COMBATIR EL HAMBRE, PROYECTO DE TODOS 08-02-2009

         Todos conocemos la gran labor que realiza la institución de “Manos Unidas” en la Iglesia y en toda la sociedad; su finalidad es la de erradicar el hambre en el mundo y llevar no sólo el pan material sino también la propuesta de la justicia ante las diversas situaciones que no cooperan a favor de la dignidad de la persona. De ahí que este año se tenga como lema: “Combatir el hambre, proyecto de todos”. El hambre de tantos millones de personas que, por no tener posibilidades de comer, mueren en la soledad más absoluta. El hambre de tantos millones de personas a las que, por la abundancia de unos pocos, no se les da cabida en la mesa para que puedan reparar sus fuerzas. Estamos preocupados porque hay crisis económica a nivel mundial y todo propiciado por una exagerada avaricia que al final “rompe el saco”, pero no estamos preocupados por aquellos que la sufren mucho más porque no tienen recursos necesarios para subsistir.

         La organización eclesial de “Manos Unidas” lleva décadas trabajando para concienciar a la sociedad del grave problema que la misma sociedad tiene y por ello lucha incansablemente en esta labor de mentalizar a la gente para que miremos de frente y pensemos que muchos seres humanos mueren de hambre. Han conseguido mucho durante este tiempo y hemos de apoyar tales iniciativas como la de sustentar proyectos de promoción humana desde el punto de vista sanitario, alimenticio y educativo.

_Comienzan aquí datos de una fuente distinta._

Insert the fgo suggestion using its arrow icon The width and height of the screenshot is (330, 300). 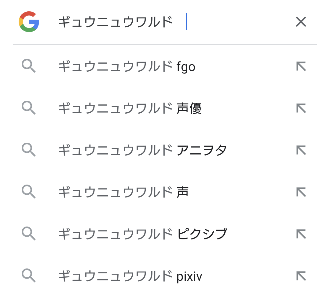[301, 66]
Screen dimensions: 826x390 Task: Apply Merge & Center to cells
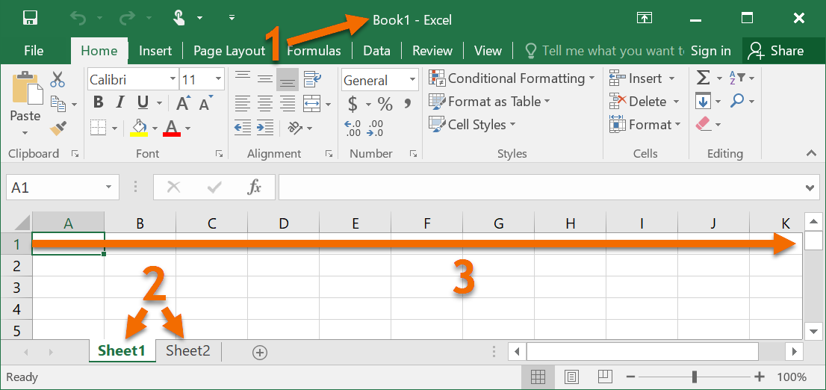(x=311, y=103)
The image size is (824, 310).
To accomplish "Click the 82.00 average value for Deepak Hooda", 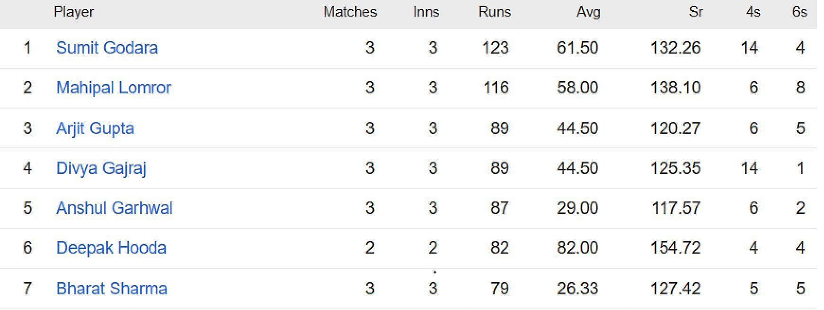I will [578, 248].
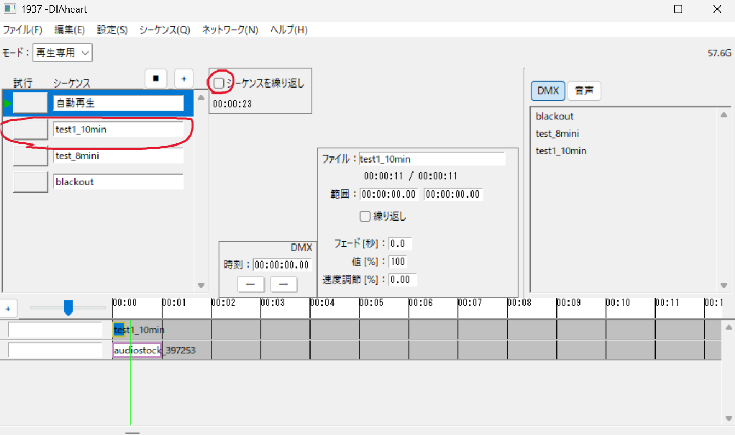The image size is (735, 435).
Task: Enable シーケンスを繰り返し checkbox
Action: tap(219, 83)
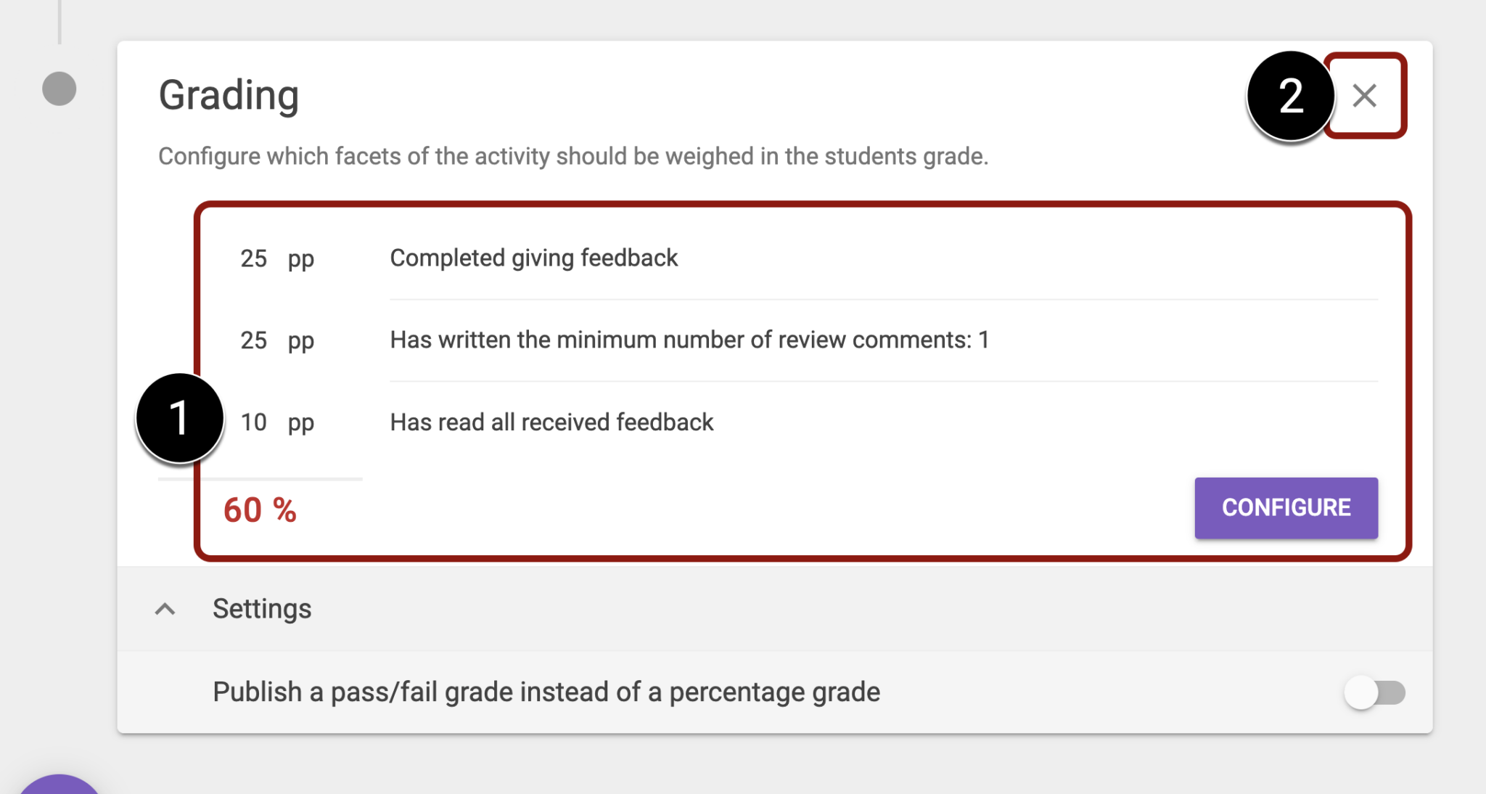Select the grading description text

click(x=573, y=155)
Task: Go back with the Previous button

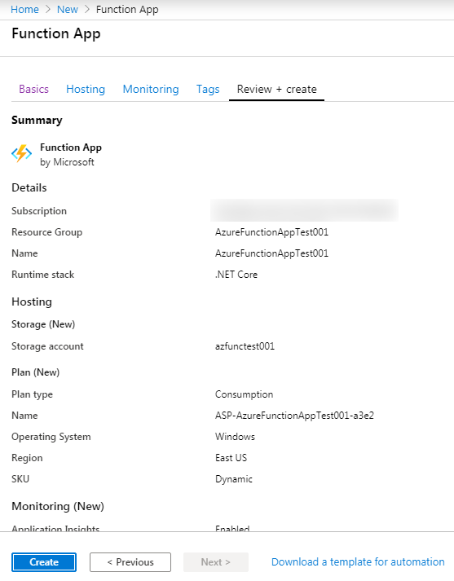Action: [130, 562]
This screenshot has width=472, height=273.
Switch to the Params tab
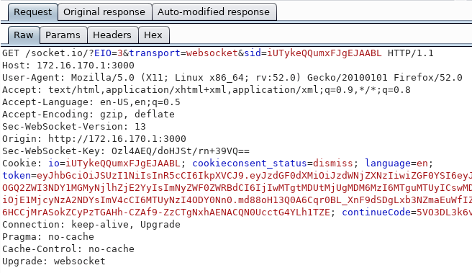pyautogui.click(x=63, y=35)
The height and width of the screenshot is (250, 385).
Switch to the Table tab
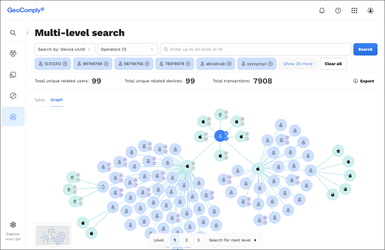[x=40, y=100]
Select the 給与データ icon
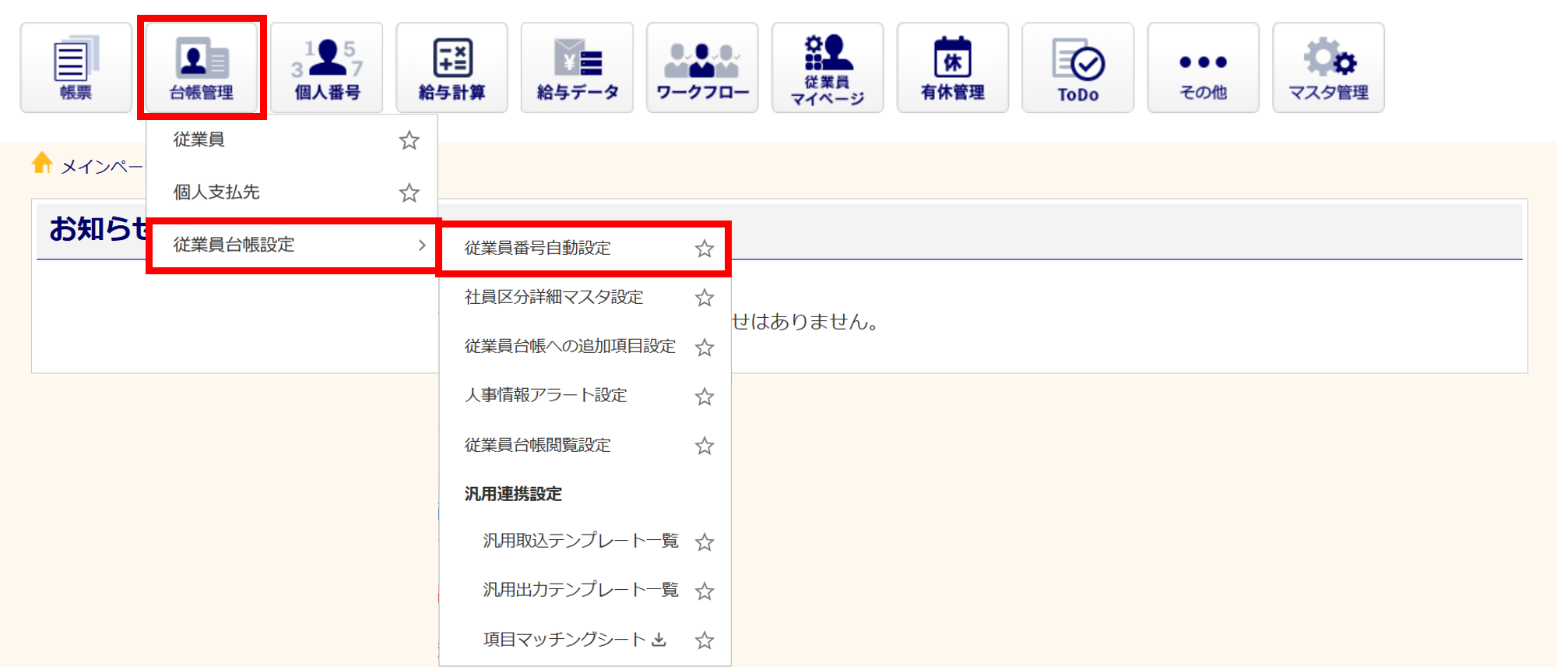 click(577, 68)
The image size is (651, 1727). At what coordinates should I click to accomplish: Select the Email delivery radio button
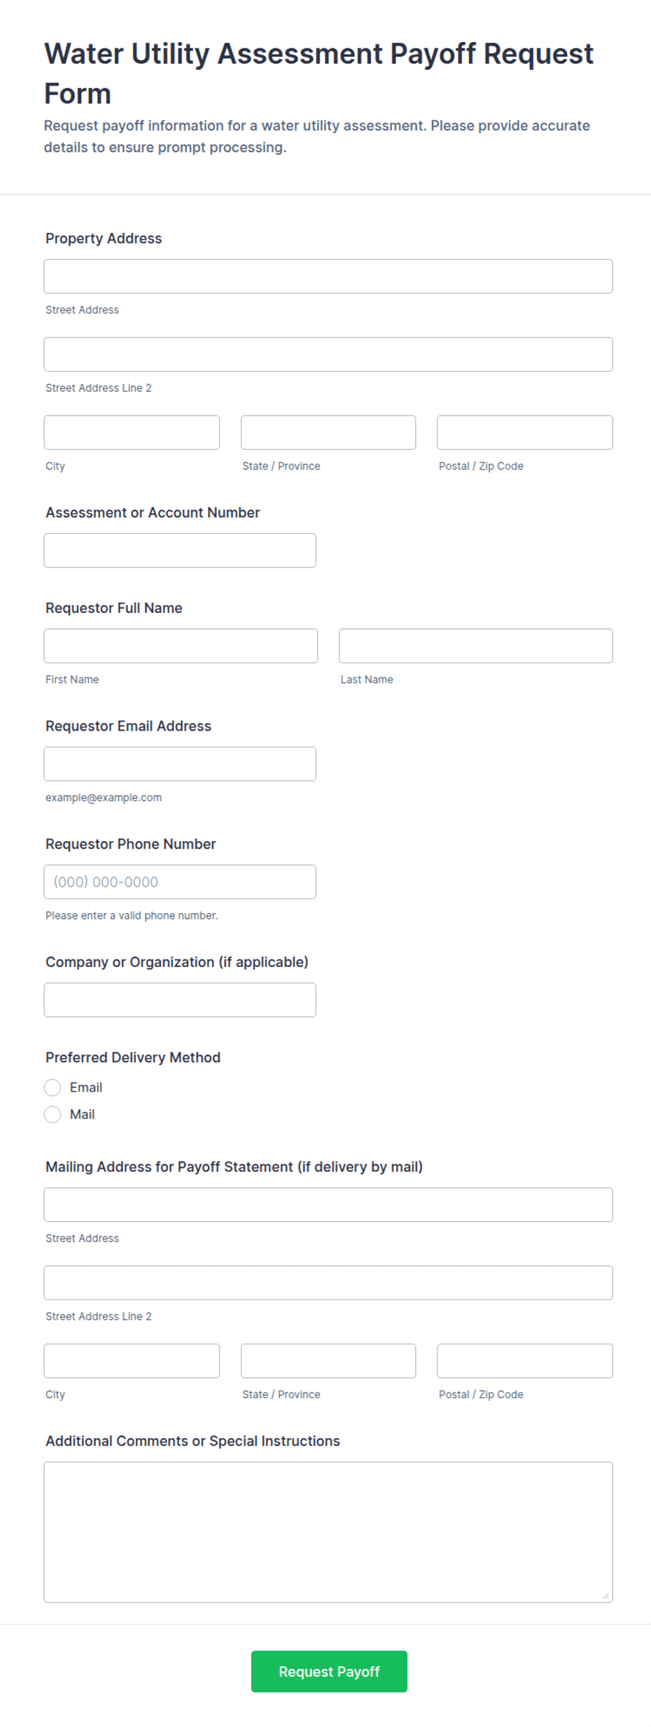click(x=53, y=1087)
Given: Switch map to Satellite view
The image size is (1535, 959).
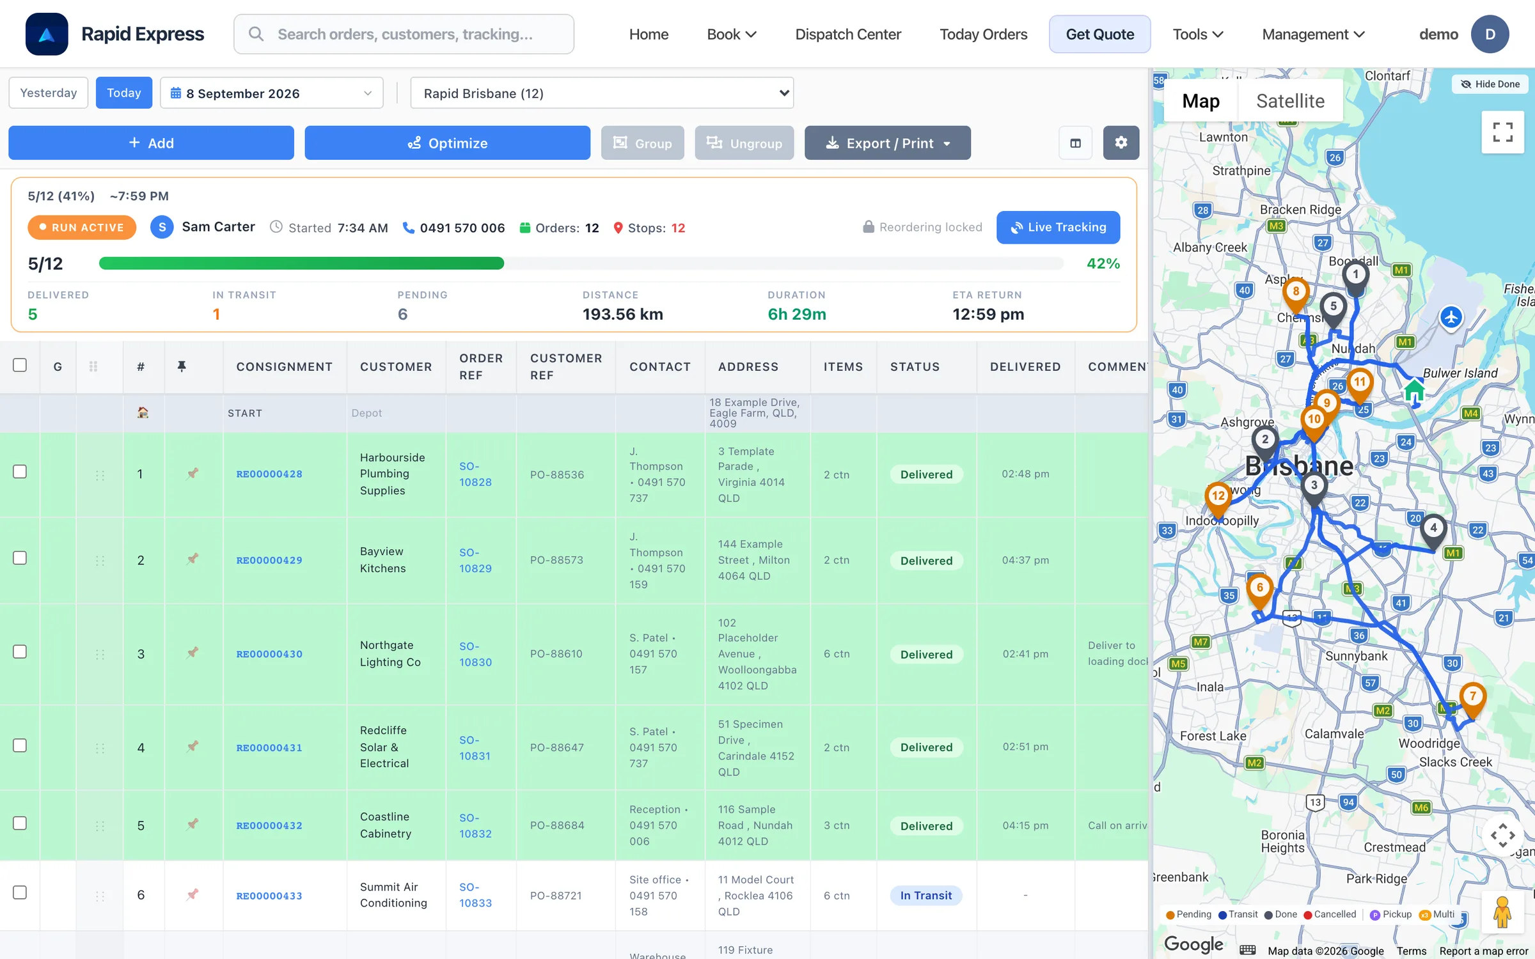Looking at the screenshot, I should [1290, 101].
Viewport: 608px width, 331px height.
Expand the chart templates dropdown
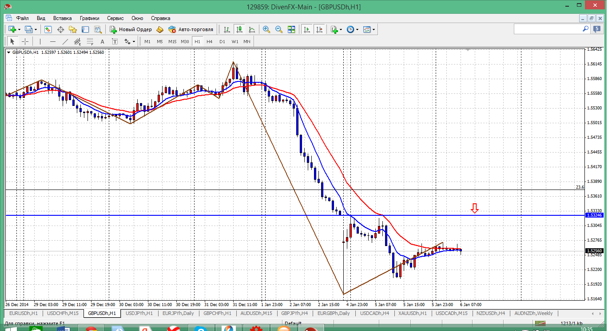coord(374,30)
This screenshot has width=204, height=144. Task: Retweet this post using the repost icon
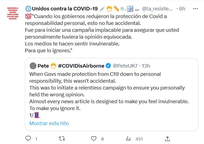(x=62, y=139)
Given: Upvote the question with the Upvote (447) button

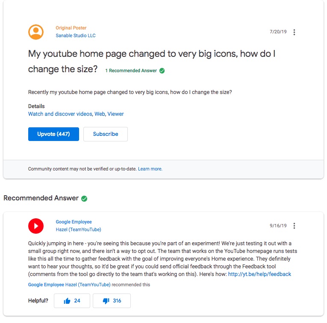Looking at the screenshot, I should click(x=53, y=134).
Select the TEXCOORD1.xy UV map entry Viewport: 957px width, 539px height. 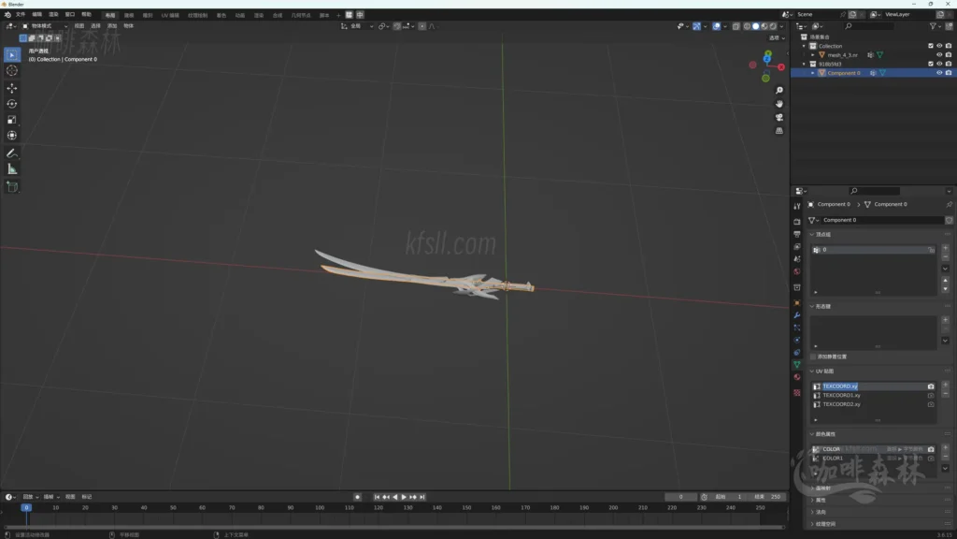(x=841, y=395)
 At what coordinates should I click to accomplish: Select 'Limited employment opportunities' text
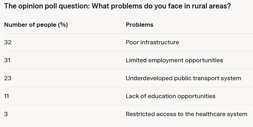coord(174,60)
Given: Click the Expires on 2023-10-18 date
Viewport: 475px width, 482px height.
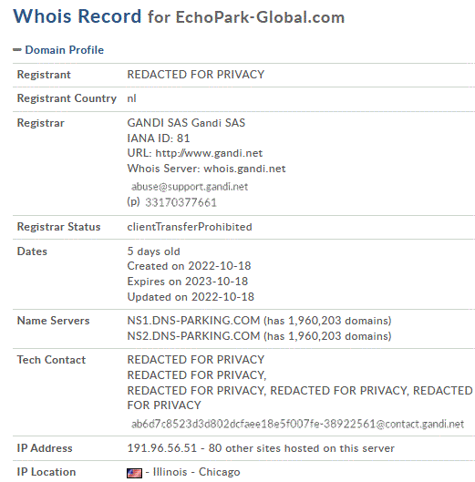Looking at the screenshot, I should tap(187, 282).
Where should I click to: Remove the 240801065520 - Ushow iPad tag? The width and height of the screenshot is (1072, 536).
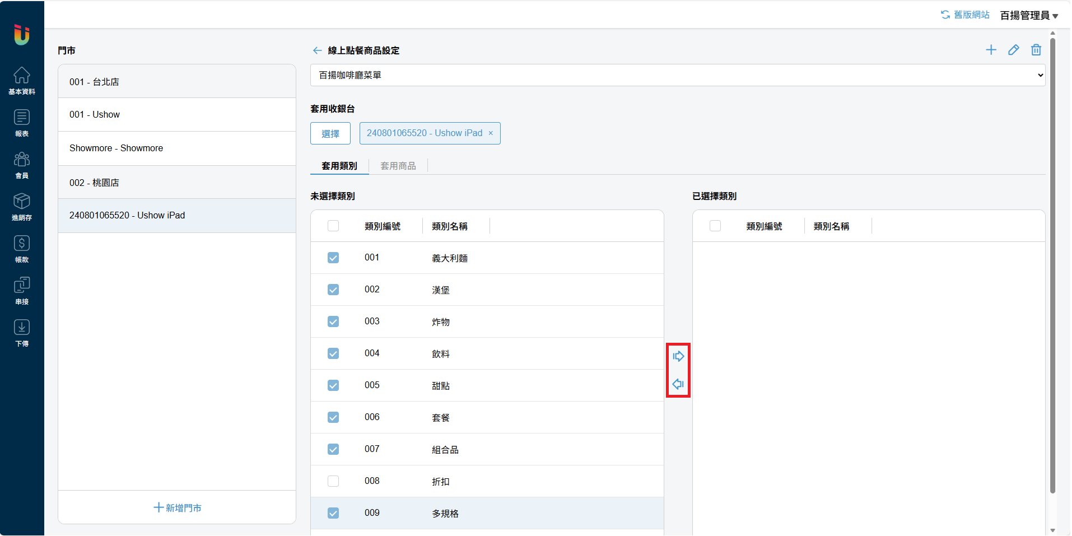coord(491,133)
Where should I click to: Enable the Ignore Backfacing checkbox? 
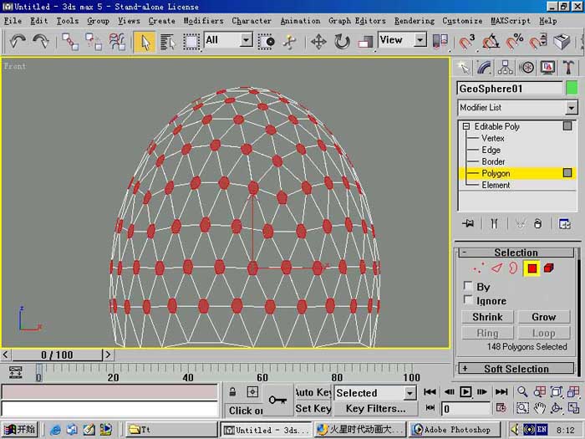pos(468,299)
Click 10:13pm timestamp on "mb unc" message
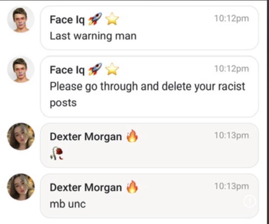 pos(231,186)
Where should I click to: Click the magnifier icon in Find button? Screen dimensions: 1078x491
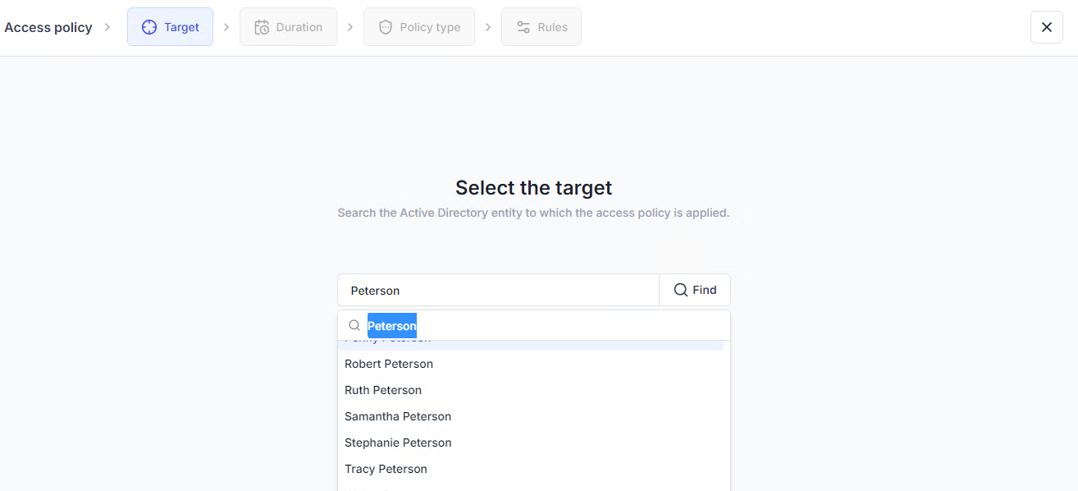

         Recuerdo aún la experiencia misionera que tuve en África, hace pocos años, visitando a misioneros. No había lugar por donde pasara que no se recordara la generosidad y solidaridad de “Manos Unidas”. Pude comprobar su labor a través de la promoción en muchos lugares: la tabulación de animales, las plantaciones de maíz, las cosechas de verduras, las escuelas educativas para niños, las pequeñas empresas… Todo me reconfortaba y me ayudaba a mirar el futuro con esperanza. La caridad que proclama el Evangelio se hace viva y servicio a los más pobres.

         La finalidad de “Manos Unidas” es la de hacer realidad la propuesta de Jesucristo: “Tuve hambre y me disteis de comer”. Invito a todos los diocesanos a que ayudemos generosamente las iniciativas y proyectos que la institución nos propone para que las manos tendidas de los pobres no se sientan defraudadas porque aquellos que tenemos más pasamos de largo ante ellos.